Suppose that \(f(x, y)=x y .\) Find the maximum value for / if \(x\) and \(y\) are constrained to sum to \(1 .\) Solve this problem in two ways: by substitution and by using the Langrangian multiplier method.

Since we know that \(x+y=1\), we can easily solve for one variable in terms of the other.
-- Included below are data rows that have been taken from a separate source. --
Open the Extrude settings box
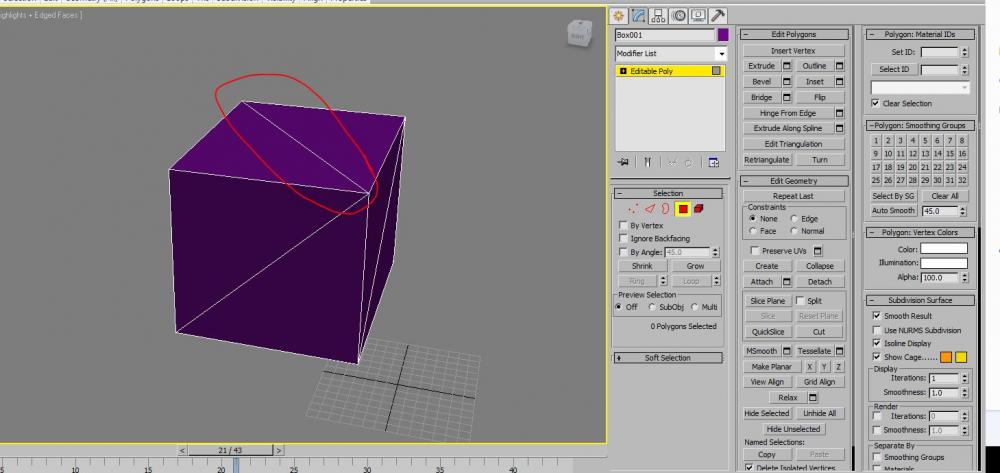(786, 66)
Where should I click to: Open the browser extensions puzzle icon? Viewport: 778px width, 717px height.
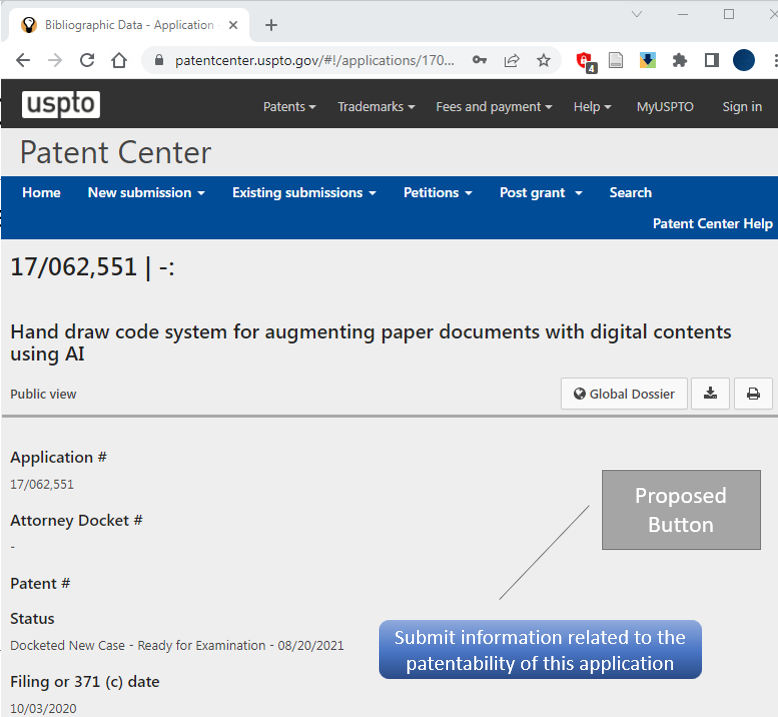tap(680, 60)
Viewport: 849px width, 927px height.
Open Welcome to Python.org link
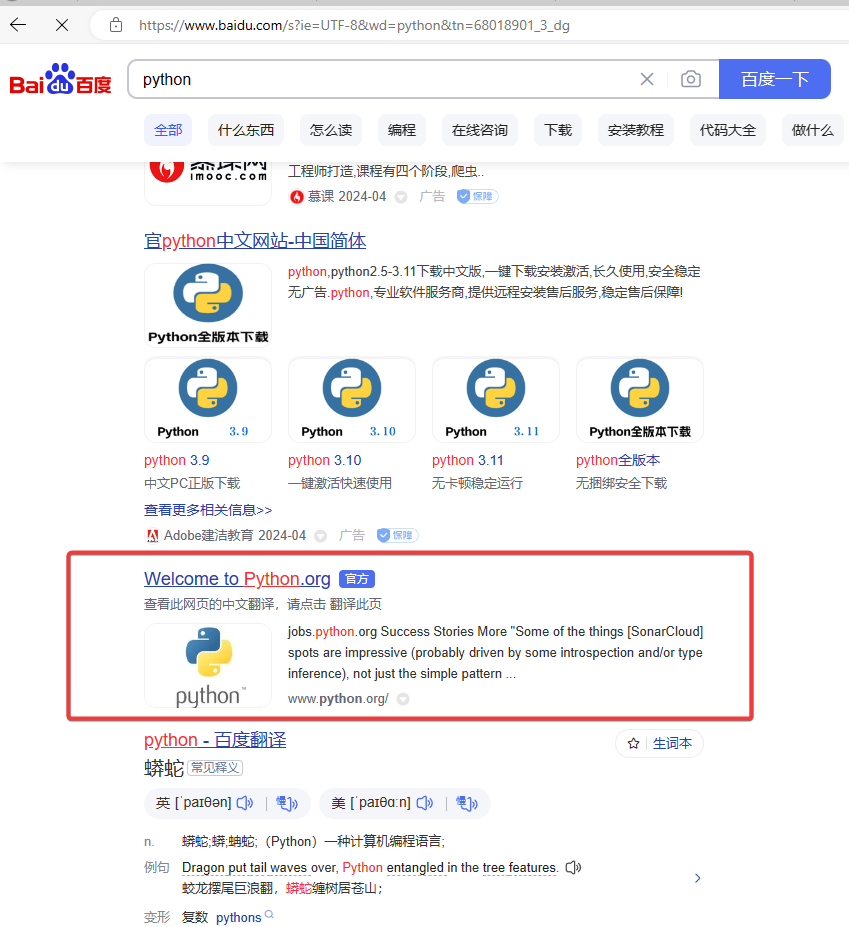click(x=237, y=579)
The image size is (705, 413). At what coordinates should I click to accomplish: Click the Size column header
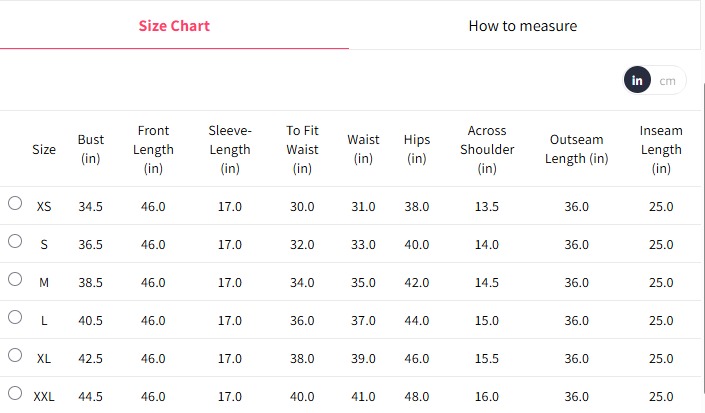[x=44, y=149]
Let's solve for \(y\): $$y = 1-x$$ Now, we can substitute this expression for \(y\) in the function \(f(x, y)\): $$f(x, 1-x) = x(1-x)$$ To find the maximum value, we should find the critical points by taking the derivative of the function with respect to \(x\) and set it to zero: $$\frac{d}{dx}(x(1-x)) = (1-x)-x = 1-2x$$ Now, let's find the critical points: $$1-2x=0 \Rightarrow x=\frac{1}{2}$$ Substitute back into \(y\) expression: $$y=1-x \Rightarrow y=1-\frac{1}{2}=\frac{1}{2}$$ The maximum value for \(f(x,y)\) is at the point \((\frac{1}{2},\frac{1}{2})\), so: $$f_{max}(x, y) = f\left(\frac{1}{2}, \frac{1}{2}\right) = \frac{1}{2} * \frac{1}{2} = \frac{1}{4}$$

To solve the problem by using the Lagrangian multiplier method, we first set up the Lagrangian function with a multiplier \(\lambda\), let's denote \(g(x,y)=x+y\): $$\mathcal{L}(x, y, \lambda) = f(x, y) - \lambda(g(x,y)-1) = xy - \lambda(x+y-1)$$ Now, in order to find the maximum value, we have to find where the gradient of the Lagrangian is equal to zero: $$ \nabla \mathcal{L}(x, y, \lambda) = \begin{bmatrix} \frac{\partial \mathcal{L}}{\partial x}\\ \frac{\partial \mathcal{L}}{\partial y}\\ \frac{\partial \mathcal{L}}{\partial \lambda} \end{bmatrix} = \begin{bmatrix} y - \lambda \\ x - \lambda \\ x + y - 1 \end{bmatrix} = 0$$ Solve these equations simultaneously for \(x\), \(y\), and \(\lambda\): $$\begin{cases} y - \lambda = 0 \\ x - \lambda = 0 \\ x + y - 1 = 0 \end{cases}$$ From the first two equations, we can conclude that \(x=y\), and the third equation becomes: $$x+x-1=0 \Rightarrow x=\frac{1}{2}$$ Substitute back into the first equation: $$y - \lambda = 0 \Rightarrow y=\lambda=\frac{1}{2}$$ The maximum value for \(f(x,y)\) is obtained at the point \((\frac{1}{2},\frac{1}{2})\), so: $$f_{max}(x, y) = f\left(\frac{1}{2}, \frac{1}{2}\right) = \frac{1}{2} * \frac{1}{2} = \frac{1}{4}$$ Both methods yield the same maximum value of \(\frac{1}{4}\) at the point \((\frac{1}{2},\frac{1}{2})\).